The Argentine general election of 1983 was held on 30 October and marked the return of constitutional rule following the self-styled National Reorganization Process dictatorship installed in 1976. Voters fully chose the president, governors, mayors, and their respective national, province and town legislators; with a turnout of 85.6%.

Background
In 1976 the military announced a coup d'état against President Isabel Perón with problems of financial instability, inflation, endemic corruption, international isolation and violence that typified her last year in office. Many citizens believed the National Reorganization Process, the junta's government, would improve the general state of Argentina. As that regime's third dictator, General Leopoldo Galtieri, awoke in the early hours of June 18, 1982, to find a letter requesting he resign, however, he had no doubt that the Process had run its course. Against the wishes of Galtieri's commanders, the Joint Chiefs chose Army General Reynaldo Bignone not so much the new President as the usher towards a democratic transition, which President Bignone announced would take place in March 1984. Inheriting an economy struggling under crushing interest rates imposed by the Central Bank Circular 1050, Bignone's new president of the institution, Domingo Cavallo, rescinded the policy in July, a move towards economic liberalization complemented by Bignone's restoring a limited right of assembly and free speech. Argentina's wide array of political parties, jointly pressing for elections through a "Multiparty" convened by centrist UCR leader Ricardo Balbín in 1981, geared for the imminent return to democracy.

Six years of intermittent wage freezes, policies adverse to industry and restrictive measures like the Circular 1050 had left GDP per capita at its lowest level since 1968 and real wages lower by around 40%. Given these conditions, the return of some freedoms quickly led to a wave of strikes, including two general strikes led by Saúl Ubaldini of the CGT labor federation (then the largest in South America). Fanning antagonism on the part of hard-liners in the regime, this led Admiral Jorge Anaya (later court-martialed for gross malfeasance in the 1982 Falklands War) to announce his candidacy for President in August, becoming the first to do so; amid popular jeers of "Anaya canalla" (Anaya the fiend), Bignone immediately thwarted the move.

Amid growing calls for quicker elections, police brutally repressed a December 16, 1982, demonstration in Buenos Aires' central Plaza de Mayo, resulting in the death of one protester and Bignone's hopes for an indefinite postponement of elections. Devoting themselves to damage control, the regime began preparing for the transition by shredding evidence of their murder of 15–30,000 dissidents (most of which were students, academics and labor union personnel uninvolved in the violence Argentina suffered from 1973 to 1976). Hoping to quiet demands that their whereabouts be known, in February 1983 Buenos Aires Police Chief Ramón Camps publicly recognized the crime and asserted that the "disappeared" were, in fact, dead. Provoking popular indignation, Camps' interview forced President Bignone to cease denying the tragedy and, on April 28, declare a blanket amnesty for those involved (including himself).
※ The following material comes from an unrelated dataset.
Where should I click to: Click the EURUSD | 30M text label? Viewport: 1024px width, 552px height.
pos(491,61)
Among the first prominent political figures to condemn the amnesty was the leader of the UCR's progressive wing, Raúl Alfonsín, who easily secured his party's nomination during their convention in July. Alfonsín chose as his running mate Víctor Martínez, a more conservative UCR figure from Córdoba Province. Their traditional opponents, the Justicialist Party, struggled to find candidates for not only the top of the ticket, but for a number of the more important local races, as well. Following conferences that dragged on for two months after the UCR nominated Alfonsín, the Justicialists' left wing (the target of much of the repression before and after the 1976 coup) proved little match for the CGT's influence within the party.  They nominated ideological opposites Ítalo Lúder, who had served as acting President during Mrs. Perón's September 1975 sick leave, for President and former Chaco Province Governor Deolindo Bittel as his running mate; whereas Lúder had authorized repression against the left in 1975, Bittel was a populist renowned for his defense of Habeas Corpus during the subsequent dictatorship.
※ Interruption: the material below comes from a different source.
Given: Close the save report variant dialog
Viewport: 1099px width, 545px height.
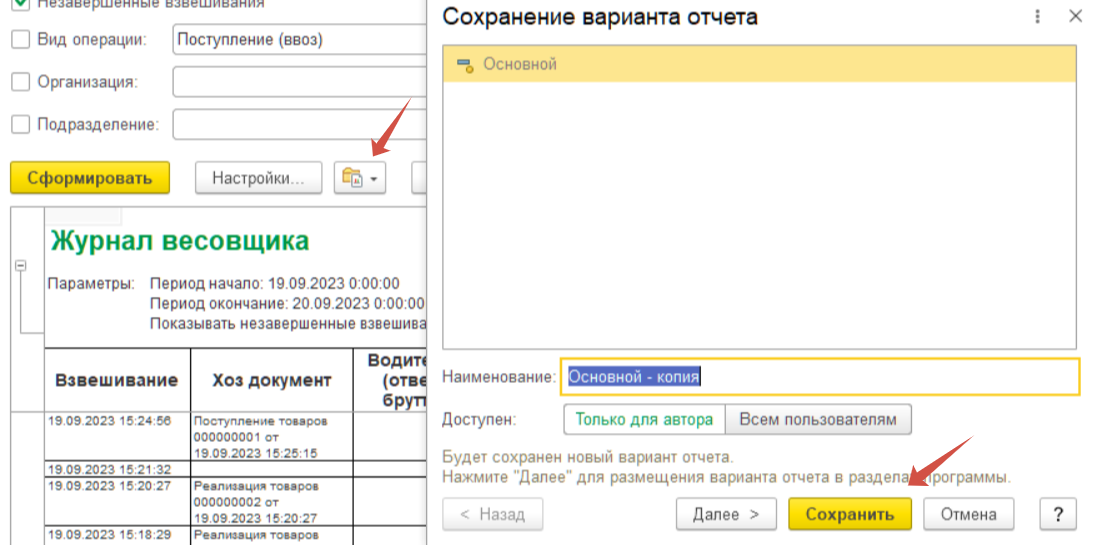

Constrained by time, Alfonsín focused his strategy on accusing the Justicialists, who had refused to condemn Bignone's military amnesty, of enjoying the dictator's tacit support.  Alfonsín enjoyed the valuable support of a number of Argentine intellectuals and artists, including playwright Carlos Gorostiza, who devised the UCR candidate's slogan, Ahora, Alfonsín ("Now is the Time for Alfonsín").

Lúder, aware of intraparty tensions, limited his campaign ads and rhetoric largely to an evocation of the founder of the Justicialist Party, the late Juan Perón. Polls gave neither man an edge for the contest, which was scheduled for October 30.  A few days for the elections (which a record turnout), the Justicialist candidate for Governor of Buenos Aires Province, Herminio Iglesias, threw a (premature) "victory rally" in which a coffin draped in the UCR colors was burned before the television cameras.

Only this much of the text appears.